#### PROBLEM DETAILS
Filter the entries for the word "computer". Copy each line that has it.

#### DATASET EXTRACT
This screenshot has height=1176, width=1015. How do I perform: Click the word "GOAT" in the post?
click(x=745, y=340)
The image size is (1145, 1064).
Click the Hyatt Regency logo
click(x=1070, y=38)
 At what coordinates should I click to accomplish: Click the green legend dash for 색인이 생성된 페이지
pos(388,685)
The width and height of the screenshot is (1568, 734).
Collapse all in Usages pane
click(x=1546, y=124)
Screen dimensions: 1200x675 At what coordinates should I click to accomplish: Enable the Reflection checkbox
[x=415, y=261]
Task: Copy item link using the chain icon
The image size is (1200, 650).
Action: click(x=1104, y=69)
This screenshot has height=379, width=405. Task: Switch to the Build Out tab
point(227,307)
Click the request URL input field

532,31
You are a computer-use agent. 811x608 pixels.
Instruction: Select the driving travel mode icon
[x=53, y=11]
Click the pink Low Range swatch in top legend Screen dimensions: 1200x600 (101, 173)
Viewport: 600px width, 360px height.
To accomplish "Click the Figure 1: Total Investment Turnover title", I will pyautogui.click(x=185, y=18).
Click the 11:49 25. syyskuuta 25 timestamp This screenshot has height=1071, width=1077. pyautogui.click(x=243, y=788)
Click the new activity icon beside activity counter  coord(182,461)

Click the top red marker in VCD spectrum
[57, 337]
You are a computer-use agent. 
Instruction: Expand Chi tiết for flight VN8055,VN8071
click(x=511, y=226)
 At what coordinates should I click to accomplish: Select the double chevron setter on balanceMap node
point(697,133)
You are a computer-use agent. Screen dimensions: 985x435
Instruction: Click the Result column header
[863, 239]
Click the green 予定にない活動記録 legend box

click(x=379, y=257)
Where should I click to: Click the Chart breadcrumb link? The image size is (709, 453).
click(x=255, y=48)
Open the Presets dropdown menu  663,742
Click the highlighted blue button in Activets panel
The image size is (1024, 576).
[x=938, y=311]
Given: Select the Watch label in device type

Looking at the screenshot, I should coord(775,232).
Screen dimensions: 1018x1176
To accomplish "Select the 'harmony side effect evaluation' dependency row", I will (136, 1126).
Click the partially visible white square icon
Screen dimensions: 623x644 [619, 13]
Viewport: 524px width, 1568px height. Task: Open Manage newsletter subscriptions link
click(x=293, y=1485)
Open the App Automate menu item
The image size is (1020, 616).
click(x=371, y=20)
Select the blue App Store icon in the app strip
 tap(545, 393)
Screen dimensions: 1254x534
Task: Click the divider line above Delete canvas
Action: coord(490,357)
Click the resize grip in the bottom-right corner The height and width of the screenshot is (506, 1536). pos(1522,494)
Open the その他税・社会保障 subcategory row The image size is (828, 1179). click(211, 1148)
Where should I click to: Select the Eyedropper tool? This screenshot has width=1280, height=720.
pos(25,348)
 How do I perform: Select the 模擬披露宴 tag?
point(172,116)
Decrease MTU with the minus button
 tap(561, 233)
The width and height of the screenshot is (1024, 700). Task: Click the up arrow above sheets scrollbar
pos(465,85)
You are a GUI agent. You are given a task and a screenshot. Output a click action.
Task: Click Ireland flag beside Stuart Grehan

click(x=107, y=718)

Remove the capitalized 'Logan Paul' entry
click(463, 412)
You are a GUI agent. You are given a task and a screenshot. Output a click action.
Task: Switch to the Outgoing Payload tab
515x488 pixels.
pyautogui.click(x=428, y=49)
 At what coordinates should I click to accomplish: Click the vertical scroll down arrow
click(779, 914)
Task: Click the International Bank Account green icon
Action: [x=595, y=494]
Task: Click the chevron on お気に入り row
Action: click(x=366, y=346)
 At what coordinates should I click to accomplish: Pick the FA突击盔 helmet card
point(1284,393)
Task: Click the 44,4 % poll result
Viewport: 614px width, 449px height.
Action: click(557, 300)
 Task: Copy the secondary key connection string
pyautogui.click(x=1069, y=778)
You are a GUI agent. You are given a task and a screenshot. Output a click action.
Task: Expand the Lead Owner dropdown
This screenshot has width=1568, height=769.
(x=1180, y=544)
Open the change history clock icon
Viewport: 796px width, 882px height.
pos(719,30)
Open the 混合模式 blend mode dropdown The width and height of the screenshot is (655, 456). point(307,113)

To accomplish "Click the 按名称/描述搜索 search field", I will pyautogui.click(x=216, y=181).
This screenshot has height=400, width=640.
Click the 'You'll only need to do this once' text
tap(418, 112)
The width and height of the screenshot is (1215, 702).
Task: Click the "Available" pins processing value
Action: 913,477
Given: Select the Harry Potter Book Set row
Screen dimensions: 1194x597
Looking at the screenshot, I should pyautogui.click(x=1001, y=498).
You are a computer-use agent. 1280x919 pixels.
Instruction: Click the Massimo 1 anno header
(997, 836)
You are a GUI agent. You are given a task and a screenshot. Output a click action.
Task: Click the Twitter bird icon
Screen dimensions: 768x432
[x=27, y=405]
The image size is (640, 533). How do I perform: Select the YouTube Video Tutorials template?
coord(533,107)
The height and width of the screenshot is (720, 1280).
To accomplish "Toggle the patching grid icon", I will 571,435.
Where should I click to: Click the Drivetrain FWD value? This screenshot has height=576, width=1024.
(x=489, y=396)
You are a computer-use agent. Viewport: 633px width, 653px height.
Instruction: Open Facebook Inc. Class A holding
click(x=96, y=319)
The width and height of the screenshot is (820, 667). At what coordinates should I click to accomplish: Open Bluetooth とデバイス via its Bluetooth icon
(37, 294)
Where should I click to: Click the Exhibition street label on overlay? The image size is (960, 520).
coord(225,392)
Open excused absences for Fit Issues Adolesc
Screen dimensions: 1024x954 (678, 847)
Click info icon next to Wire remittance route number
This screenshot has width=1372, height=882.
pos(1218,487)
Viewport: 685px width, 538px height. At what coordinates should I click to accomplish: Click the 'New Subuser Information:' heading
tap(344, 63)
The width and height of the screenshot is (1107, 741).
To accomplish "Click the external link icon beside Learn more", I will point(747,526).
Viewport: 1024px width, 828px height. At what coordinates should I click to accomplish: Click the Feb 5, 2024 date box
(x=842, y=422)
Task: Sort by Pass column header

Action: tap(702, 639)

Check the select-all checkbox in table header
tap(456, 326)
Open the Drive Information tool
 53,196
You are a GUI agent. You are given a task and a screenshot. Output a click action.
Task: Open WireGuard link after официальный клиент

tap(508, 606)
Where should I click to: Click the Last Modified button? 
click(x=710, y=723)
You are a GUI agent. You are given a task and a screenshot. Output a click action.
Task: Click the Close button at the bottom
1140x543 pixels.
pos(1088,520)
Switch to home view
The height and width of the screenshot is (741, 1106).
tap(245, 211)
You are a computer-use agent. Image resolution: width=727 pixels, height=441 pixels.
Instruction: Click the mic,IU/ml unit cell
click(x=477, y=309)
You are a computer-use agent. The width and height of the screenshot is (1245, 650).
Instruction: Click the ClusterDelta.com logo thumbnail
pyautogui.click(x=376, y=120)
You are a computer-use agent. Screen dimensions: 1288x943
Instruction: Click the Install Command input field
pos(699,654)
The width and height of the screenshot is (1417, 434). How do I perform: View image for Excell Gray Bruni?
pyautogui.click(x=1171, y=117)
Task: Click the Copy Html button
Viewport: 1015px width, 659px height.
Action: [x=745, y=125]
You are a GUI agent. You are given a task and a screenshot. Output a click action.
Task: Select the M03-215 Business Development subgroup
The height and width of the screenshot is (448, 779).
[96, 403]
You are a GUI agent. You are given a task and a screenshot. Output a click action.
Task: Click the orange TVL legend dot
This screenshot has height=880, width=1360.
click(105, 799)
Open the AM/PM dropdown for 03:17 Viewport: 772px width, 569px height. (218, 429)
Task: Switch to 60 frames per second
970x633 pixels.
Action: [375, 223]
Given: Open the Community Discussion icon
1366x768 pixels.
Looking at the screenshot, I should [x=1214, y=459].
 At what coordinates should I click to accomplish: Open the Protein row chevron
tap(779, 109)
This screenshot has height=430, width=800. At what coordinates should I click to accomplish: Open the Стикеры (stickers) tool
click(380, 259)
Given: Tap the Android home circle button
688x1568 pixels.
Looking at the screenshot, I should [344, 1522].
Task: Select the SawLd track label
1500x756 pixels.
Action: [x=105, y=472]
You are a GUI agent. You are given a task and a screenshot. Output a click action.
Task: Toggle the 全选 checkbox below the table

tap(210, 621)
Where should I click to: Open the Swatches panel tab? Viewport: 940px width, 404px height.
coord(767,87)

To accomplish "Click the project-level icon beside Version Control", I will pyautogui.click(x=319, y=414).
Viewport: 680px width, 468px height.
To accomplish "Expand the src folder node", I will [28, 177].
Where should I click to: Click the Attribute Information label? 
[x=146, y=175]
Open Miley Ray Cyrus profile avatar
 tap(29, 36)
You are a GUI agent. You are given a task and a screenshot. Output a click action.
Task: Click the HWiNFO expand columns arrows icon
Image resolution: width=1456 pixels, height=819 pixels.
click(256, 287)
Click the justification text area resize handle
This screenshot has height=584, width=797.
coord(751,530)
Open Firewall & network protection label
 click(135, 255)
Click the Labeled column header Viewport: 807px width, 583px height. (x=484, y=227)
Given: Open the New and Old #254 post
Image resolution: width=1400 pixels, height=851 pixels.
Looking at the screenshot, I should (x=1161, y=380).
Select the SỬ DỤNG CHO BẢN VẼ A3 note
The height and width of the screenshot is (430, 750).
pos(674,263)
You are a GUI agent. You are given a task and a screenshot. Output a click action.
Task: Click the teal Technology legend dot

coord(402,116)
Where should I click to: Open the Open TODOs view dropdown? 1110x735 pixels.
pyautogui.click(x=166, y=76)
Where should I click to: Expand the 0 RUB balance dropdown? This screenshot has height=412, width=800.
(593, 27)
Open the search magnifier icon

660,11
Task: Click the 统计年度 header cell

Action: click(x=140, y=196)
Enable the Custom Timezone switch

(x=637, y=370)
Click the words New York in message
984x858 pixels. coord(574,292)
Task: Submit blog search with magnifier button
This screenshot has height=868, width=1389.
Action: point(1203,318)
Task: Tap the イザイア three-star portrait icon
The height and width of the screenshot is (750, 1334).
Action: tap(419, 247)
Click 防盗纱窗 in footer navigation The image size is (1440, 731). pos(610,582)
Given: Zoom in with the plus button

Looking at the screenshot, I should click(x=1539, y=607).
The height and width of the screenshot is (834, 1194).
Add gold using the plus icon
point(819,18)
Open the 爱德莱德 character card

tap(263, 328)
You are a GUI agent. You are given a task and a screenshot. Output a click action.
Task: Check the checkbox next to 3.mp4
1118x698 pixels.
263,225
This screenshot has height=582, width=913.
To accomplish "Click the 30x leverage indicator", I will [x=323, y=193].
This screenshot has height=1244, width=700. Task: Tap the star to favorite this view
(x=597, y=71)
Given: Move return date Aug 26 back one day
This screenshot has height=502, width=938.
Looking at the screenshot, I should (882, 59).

#### SOLUTION TO THIS EXERCISE
You are a computer-use agent. 811x608 pixels.
You are a computer-use agent. 
You are a computer-use agent. Screen dimensions: 985x435
You are a computer-use agent. 1280x919 pixels.
You are a computer-use agent. Viewport: 633px width, 653px height.
You are a computer-use agent. Image resolution: width=727 pixels, height=441 pixels.
You are a computer-use agent. The width and height of the screenshot is (1245, 650).
You are a computer-use agent. Screen dimensions: 1288x943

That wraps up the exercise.